«Anche se fosse vero non vale per tutti»

Marisa de Moliner

Non un miracolo, piuttosto una bufala. Lo scetticismo pervade il mondo scientifico alla notizia della presunta guarigione del venticinquenne inglese. E uno dei maggiori esperti nella lotta all’Aids non esce dal coro. Senza mezze misure il professor Mauro Moroni, docente di Malattie infettive all’Università degli Studi di Milano - autore di almeno 300 pubblicazioni e contributi a congressi nazionali e internazionali, direttore dell’Istituto di malattie infettive e tropicali sempre nella stessa università milanese, membro delle commissioni della Regione Lombardia sulle malattie infettive e contro l’Hiv - non esita a bollare come non credibile la «straordinaria e unica» guarigione. «Di questa storia non ne so assolutamente nulla ma mi pare assolutamente inattendibile» dichiara il professore che dirige anche la Terza clinica malattie infettive dell’ospedale Sacco di Milano.
Moroni insisteo: «Per giudicare bisogna conoscerne di più, sapere a quali esami è stato sottoposto il paziente, anche se la fonte della notizia (il giornale News of the World) non mi sembra molto attendibile». Le notizie rimbalzate dalla Gran Bretagna non sono in effetti accompagnate da dati clinici. L’unico supporto, ma troppo fiacco per gli esperti, è la dichiarazione di un portavoce del Chelsea and Westminster Healtcare Trust di Londra. Una dichiarazione laconica che ammette soltanto il fatto che il paziente è risultato negativo a quattordici mesi dal test. «È troppo poco per azzardare un’ipotesi - spiega ancora -, non resta che prendere quest’annuncio come una buona notizia e niente di più». Per l’esperto milanese la vicenda non merita di più e alla domanda se una notizia come questa non rischi di fare danni tra i malati, inducendoli ad abbandonare le cure con la speranza d’emulare il giovane inglese. «Assolutamente no - è sicuro Mauro Moroni -, questo è un rischio che non si corre. Ogni situazione è un caso a sé. E i pazienti lo sanno bene. Le persone sieropositive sono coscienti del fatto che s’abbassano le difese immunitarie e si alza la carica virale e non pensano certo ad abbandonare le cure».

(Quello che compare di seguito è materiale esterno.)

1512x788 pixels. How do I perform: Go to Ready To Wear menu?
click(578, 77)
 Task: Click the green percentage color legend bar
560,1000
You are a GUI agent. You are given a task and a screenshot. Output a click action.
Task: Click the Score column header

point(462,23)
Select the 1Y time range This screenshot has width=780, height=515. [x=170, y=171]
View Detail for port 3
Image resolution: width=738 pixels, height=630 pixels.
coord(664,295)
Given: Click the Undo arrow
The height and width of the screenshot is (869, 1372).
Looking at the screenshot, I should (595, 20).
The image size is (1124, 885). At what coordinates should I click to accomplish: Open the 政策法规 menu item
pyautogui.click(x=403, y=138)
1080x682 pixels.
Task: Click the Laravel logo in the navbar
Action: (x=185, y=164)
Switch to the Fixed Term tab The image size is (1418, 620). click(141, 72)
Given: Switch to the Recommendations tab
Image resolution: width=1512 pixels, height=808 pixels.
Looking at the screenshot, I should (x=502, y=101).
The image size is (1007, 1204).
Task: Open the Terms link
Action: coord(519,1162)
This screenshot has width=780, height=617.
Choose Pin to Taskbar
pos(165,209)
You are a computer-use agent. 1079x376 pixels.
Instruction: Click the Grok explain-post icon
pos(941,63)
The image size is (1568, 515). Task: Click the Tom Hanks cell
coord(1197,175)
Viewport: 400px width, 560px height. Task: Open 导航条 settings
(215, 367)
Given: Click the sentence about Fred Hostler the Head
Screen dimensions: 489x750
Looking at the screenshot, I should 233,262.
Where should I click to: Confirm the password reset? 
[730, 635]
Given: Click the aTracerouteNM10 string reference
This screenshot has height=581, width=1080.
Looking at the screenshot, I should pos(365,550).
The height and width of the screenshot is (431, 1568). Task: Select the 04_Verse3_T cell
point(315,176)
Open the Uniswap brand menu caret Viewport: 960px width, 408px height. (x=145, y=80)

Ma ci sono rischi gravi per una persona che per quattordici mesi non si cura? «Per la verità ci sono persone che stanno cinque, sei e anche dieci anni, senza sentirne la necessità». Ma che succede se i quattordici mesi trascorrono dal test che fa scoprire d’essere positivo all’Hiv? Moroni conclude: «Se la persona è stata appena infettata niente, ma se è già malata rischia davvero tanto».